Let’s look at some of these figures more in detail: “Of the 298·5 metric tonnes of morphine-equivalent opioids distributed in the world per year (average distribution in 2010–13), only 0·1 metric tonne is distributed to low-income countries. The amount of morphine-equivalent opioids distributed in Haiti is 5 mg per patient in need of palliative care per year, which means that more than 99% of need goes unmet. By contrast, the annual distribution of morphine is 55 000 mg per patient in need of palliative care in the USA and more than 68 000 mg per patient in need of palliative care in Canada—much more than is needed to meet all palliative care and other medical needs for opioids on the basis of estimates of the Commission”. These are ‘killer stats’, as is depicted in a very telling world map in the Commission. The global imbalance is very similar to the one observed for antiretrovirals during the HIV crisis in the 2000’s, or for COVID19 vaccines and therapeutics during the pandemic. However, the issue does not attract the attention of the press or the public. Where does this neglect come from?
One possible explanation is linked to complexity. The barriers to access and use of opioid narcotics are multiple and located at various levels, both in-country and internationally. They include onerous legislation, regulation and policies, complex international trade controls, and issues in financing, sourcing and supply; but also cultural attitudes and fear of dependance, absence of knowledge and training among health professionals, and poorly-developed or absent palliative care systems. This complex web of responsibilities and shortcomings is difficult to translate into communication and advocacy language.
Another explanation is linked to opioids’ potential for misuse. In order to adequately protect individual and public health, international and national regulations should achieve a delicate balance between ensuring access for medical needs on the one hand, and preventing abuse and diversion on the other. This is a challenging and somewhat controversial task, as proven by the long process to revise the WHO guideline on ensuring balanced national policies for access and safe use of controlled medicines (announced in 2019 already). The (perceived) thin line between medical use and abuse may discourage activists and journalists from taking the lead on a vocal advocacy campaign – differently from what happened for antiretrovirals and COVID19 vaccines.

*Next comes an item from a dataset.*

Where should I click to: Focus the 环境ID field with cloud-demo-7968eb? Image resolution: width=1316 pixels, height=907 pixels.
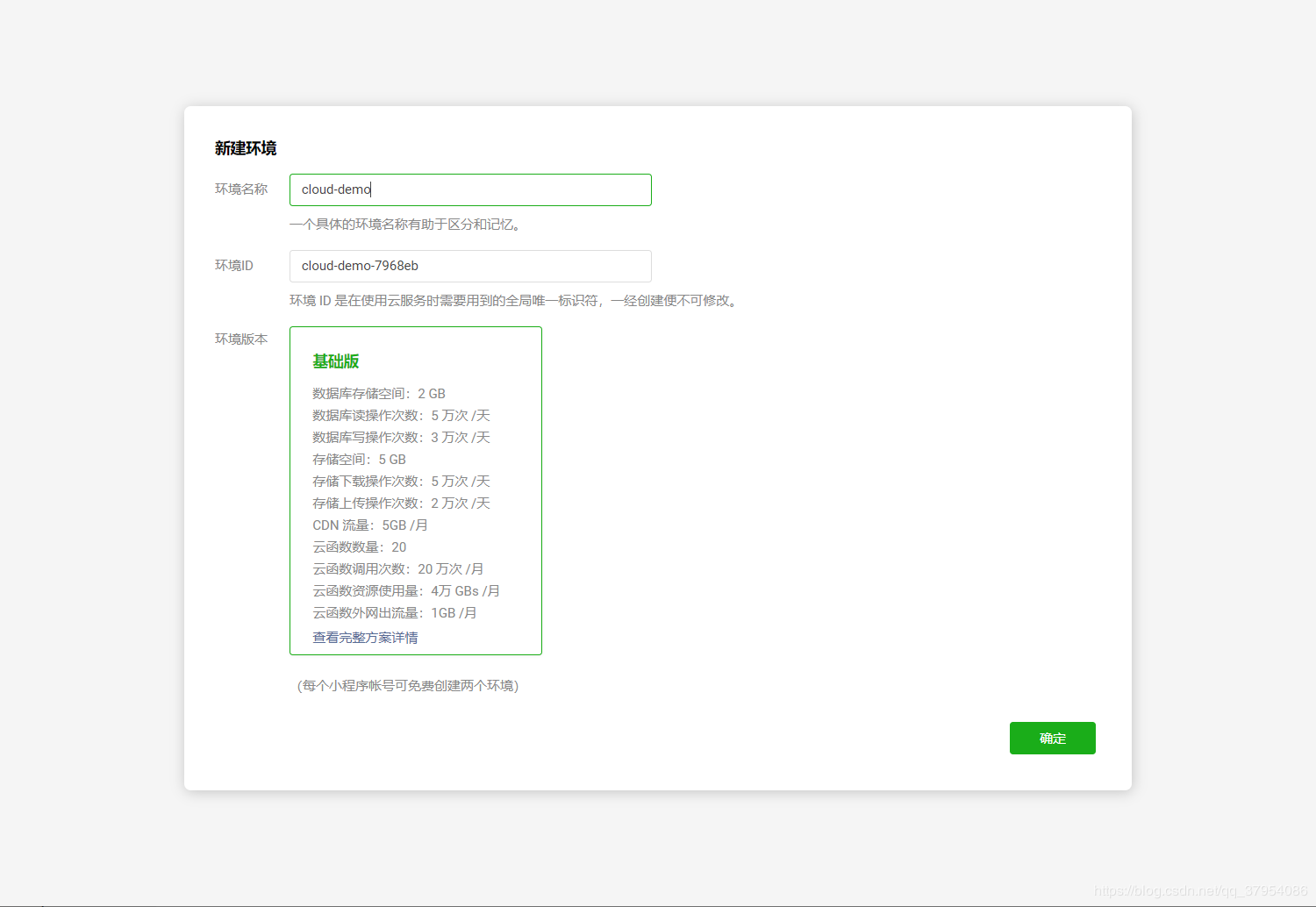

A third explanation is suggested in the work of King and Fraser, who in 2013 linked this neglect to prevailing ideologies in global health. They noted that “both the biomedical and public health approaches to global health marginalize or ignore pain management, viewing it as a drain on resources that would be better spent on cure or prevention”. De facto, many global health efforts indeed embrace a ‘‘biomedical’’ model, which prioritizes the treatment and eradication of disease and directs resources to treating the diseases, with the unwanted consequence of neglecting the suffering caused by the disease.
These three reasons – complexity, potential for misuse, and prevailing ideologies in global health- may jointly explain the neglect of untreated pain in global health, despite a “growing consensus that freedom from unnecessary pain is a fundamental human right”. They don’t justify it, though. Efforts are needed to overcome this ethically unacceptable inequality in global health, and push for pain management to be systematically included in universal health coverage policies and packages. .
For a start, let’s make this one of the priorities later this year, at the UN High-Level Meeting on UHC in New York.